## AUSGEWÄHLTER AUSZUG

◆ ◆ ◆ ◆ ◆ ◆ ◆

Von: ka
Bozen – Am Samstag, den 19. Juni 2021 hat die 56. Ordentliche Bundesversammlung des Südtiroler Schützenbundes, Corona bedingt im kleineren Rahmen, im Waltherhaus in Bozen stattgefunden. Geladen waren Vertreter aller 144 Schützenkompanien und -kapellen, die Ehrenmajore, die Bundesleitung sowie der Bundesausschuss. Der Versammlung ging eine Heilige Messe im Bozner Dom voraus, die von Landeskurat P. Christoph Waldner OT zelebriert wurde. Die Ehrenformation des Schützenbezirkes Burggrafenamt/Passeier unter dem Kommando von Mjr. Hannes Holzner feuerte bei der Heldenehrung am Peter-Mayr-Denkmal eine Ehrensalve ab.

◆ ◆ ◆ ◆ ◆ ◆ ◆

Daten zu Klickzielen
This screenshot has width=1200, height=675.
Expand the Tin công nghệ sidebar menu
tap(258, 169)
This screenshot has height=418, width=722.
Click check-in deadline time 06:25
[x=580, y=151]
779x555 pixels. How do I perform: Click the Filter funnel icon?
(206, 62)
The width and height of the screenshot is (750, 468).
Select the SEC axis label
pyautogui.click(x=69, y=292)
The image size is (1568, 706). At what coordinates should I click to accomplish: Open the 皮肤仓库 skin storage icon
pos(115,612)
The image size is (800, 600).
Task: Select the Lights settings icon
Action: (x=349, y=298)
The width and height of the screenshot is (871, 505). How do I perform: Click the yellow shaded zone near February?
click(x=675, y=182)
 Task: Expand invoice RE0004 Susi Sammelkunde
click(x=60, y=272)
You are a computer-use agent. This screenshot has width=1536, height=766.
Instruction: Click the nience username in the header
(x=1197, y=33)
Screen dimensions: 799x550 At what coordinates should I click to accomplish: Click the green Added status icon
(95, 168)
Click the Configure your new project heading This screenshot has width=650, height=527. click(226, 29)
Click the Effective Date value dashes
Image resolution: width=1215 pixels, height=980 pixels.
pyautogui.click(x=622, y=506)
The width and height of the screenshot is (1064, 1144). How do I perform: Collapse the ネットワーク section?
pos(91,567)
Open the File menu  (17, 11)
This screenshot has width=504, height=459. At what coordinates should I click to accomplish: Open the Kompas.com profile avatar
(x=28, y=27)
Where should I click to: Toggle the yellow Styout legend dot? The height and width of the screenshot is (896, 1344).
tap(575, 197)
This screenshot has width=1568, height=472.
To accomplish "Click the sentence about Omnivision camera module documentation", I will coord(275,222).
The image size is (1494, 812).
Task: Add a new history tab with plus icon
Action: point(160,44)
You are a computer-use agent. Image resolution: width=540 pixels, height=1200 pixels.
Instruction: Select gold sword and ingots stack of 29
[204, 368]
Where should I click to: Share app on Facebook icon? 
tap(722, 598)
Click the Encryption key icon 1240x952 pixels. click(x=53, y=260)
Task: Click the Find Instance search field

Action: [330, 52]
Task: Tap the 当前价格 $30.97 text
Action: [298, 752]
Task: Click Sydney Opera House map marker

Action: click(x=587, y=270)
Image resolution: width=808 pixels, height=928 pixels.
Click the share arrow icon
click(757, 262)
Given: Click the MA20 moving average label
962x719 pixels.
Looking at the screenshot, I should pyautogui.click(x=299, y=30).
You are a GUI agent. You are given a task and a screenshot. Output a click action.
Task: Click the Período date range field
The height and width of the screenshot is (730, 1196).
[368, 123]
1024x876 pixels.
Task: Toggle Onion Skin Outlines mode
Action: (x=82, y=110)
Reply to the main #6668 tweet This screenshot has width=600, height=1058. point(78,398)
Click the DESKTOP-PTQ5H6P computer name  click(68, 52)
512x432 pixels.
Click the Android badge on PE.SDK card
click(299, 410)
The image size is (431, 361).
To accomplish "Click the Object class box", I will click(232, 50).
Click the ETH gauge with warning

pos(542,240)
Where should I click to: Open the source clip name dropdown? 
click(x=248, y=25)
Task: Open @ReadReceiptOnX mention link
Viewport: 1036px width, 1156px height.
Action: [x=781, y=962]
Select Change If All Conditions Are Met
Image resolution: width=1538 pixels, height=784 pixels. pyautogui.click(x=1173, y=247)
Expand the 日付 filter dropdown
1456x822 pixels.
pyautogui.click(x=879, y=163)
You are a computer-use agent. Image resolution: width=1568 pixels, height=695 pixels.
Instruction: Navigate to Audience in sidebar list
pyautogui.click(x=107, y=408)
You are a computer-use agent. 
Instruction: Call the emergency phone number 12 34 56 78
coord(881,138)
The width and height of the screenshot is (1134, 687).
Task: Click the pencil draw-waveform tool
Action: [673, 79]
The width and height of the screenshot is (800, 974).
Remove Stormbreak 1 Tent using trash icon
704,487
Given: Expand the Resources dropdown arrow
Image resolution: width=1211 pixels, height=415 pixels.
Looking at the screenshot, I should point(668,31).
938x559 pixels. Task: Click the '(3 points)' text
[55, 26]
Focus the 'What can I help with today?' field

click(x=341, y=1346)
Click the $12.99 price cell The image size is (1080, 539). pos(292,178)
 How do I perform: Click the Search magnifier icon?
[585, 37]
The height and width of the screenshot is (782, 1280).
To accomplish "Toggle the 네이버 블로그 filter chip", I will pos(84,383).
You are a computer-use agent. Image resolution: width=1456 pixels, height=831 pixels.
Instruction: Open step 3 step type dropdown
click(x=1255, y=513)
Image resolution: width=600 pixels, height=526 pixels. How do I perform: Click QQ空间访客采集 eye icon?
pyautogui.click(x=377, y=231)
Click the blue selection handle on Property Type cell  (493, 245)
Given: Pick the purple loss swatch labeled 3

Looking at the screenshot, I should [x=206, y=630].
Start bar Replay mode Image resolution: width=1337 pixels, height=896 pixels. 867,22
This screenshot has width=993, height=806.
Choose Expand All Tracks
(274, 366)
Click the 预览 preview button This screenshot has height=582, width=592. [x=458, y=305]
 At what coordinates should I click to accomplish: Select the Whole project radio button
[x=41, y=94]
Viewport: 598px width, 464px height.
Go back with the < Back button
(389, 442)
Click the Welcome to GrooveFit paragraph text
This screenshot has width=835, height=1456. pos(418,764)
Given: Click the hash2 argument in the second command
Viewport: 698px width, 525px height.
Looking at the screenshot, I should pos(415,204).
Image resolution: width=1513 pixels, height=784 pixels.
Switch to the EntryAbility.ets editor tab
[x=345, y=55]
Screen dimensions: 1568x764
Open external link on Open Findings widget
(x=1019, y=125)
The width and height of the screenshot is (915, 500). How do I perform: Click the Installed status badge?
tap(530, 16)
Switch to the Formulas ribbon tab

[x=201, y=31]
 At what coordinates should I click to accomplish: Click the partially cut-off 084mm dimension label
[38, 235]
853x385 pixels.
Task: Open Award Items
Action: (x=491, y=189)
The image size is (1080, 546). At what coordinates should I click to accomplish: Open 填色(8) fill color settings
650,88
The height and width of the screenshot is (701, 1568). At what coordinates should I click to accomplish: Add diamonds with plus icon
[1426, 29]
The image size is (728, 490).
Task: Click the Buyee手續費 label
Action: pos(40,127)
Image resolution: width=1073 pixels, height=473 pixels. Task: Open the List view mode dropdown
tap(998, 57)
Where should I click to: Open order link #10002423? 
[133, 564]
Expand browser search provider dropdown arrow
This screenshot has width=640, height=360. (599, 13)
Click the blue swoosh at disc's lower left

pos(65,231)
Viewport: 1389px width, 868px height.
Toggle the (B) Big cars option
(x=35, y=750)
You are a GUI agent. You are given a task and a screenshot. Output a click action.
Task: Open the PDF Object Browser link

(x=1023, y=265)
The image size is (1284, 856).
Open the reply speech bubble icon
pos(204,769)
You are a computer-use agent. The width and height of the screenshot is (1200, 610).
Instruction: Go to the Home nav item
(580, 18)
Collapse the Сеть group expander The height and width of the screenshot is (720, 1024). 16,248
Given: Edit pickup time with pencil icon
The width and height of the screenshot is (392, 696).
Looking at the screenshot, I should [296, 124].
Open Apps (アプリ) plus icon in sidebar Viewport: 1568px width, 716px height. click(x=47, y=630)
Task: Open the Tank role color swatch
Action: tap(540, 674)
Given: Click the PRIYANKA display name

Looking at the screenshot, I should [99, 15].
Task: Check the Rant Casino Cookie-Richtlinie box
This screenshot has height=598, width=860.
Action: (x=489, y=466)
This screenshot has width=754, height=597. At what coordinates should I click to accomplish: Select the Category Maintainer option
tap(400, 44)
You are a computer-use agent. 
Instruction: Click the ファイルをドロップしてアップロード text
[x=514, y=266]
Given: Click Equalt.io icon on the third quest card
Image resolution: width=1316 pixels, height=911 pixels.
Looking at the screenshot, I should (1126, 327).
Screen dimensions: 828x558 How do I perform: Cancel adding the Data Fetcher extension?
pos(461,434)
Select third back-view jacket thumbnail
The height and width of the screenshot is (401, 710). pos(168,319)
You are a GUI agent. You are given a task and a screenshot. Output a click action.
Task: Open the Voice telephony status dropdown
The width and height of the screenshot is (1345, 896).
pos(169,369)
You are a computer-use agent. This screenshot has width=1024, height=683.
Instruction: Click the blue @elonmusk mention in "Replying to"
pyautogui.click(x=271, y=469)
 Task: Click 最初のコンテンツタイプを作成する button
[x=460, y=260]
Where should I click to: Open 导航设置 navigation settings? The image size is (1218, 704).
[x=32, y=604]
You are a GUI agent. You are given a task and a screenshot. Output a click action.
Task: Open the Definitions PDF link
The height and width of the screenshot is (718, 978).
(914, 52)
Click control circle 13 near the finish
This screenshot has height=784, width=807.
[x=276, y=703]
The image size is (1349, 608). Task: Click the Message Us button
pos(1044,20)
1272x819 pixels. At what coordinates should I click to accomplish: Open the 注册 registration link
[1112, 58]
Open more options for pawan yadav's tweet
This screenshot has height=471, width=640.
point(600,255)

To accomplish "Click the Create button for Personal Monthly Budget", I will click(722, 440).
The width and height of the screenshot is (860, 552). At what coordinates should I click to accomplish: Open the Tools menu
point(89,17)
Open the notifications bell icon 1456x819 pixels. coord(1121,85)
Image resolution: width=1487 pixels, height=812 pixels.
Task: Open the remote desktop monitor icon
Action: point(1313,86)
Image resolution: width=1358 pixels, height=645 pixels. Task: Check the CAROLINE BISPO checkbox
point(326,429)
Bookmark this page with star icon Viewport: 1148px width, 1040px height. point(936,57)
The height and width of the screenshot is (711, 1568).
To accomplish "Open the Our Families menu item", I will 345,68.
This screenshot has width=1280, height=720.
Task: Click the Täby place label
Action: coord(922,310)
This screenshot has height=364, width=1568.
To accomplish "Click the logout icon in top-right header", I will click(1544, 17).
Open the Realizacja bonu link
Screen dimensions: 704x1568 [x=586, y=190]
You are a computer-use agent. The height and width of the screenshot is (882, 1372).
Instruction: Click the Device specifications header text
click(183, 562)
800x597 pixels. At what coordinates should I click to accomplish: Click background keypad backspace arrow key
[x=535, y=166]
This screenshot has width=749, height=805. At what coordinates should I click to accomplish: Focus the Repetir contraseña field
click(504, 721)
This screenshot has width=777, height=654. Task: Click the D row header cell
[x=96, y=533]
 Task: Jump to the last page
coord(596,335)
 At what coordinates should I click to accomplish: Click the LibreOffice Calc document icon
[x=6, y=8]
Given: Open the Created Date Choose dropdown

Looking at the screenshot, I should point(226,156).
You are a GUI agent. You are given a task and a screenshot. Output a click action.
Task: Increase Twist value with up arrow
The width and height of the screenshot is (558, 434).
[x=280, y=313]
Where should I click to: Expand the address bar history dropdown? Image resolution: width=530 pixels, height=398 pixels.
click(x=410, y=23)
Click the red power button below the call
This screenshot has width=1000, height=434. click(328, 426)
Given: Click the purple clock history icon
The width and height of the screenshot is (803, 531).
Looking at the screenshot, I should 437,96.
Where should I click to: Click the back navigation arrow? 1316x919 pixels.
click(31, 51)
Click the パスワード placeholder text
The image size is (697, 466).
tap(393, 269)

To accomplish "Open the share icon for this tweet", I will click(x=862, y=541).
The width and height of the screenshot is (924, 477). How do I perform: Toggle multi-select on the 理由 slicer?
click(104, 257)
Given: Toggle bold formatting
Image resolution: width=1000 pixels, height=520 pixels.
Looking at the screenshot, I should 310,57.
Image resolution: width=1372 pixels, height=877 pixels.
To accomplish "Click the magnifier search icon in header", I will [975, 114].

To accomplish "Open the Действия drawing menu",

◆ ◆ ◆ ◆ ◆ ◆ ◆

## ANWEISUNG
Kannst du den Auszug über die Bundesversammlung des Südtiroler Schützenbundes vollständig und wortgetreu abschreiben? Die Einträge spielen dabei keine Rolle.

## VOLLSTÄNDIGE ANTWORT
Von: ka
Bozen – Am Samstag, den 19. Juni 2021 hat die 56. Ordentliche Bundesversammlung des Südtiroler Schützenbundes, Corona bedingt im kleineren Rahmen, im Waltherhaus in Bozen stattgefunden. Geladen waren Vertreter aller 144 Schützenkompanien und -kapellen, die Ehrenmajore, die Bundesleitung sowie der Bundesausschuss. Der Versammlung ging eine Heilige Messe im Bozner Dom voraus, die von Landeskurat P. Christoph Waldner OT zelebriert wurde. Die Ehrenformation des Schützenbezirkes Burggrafenamt/Passeier unter dem Kommando von Mjr. Hannes Holzner feuerte bei der Heldenehrung am Peter-Mayr-Denkmal eine Ehrensalve ab.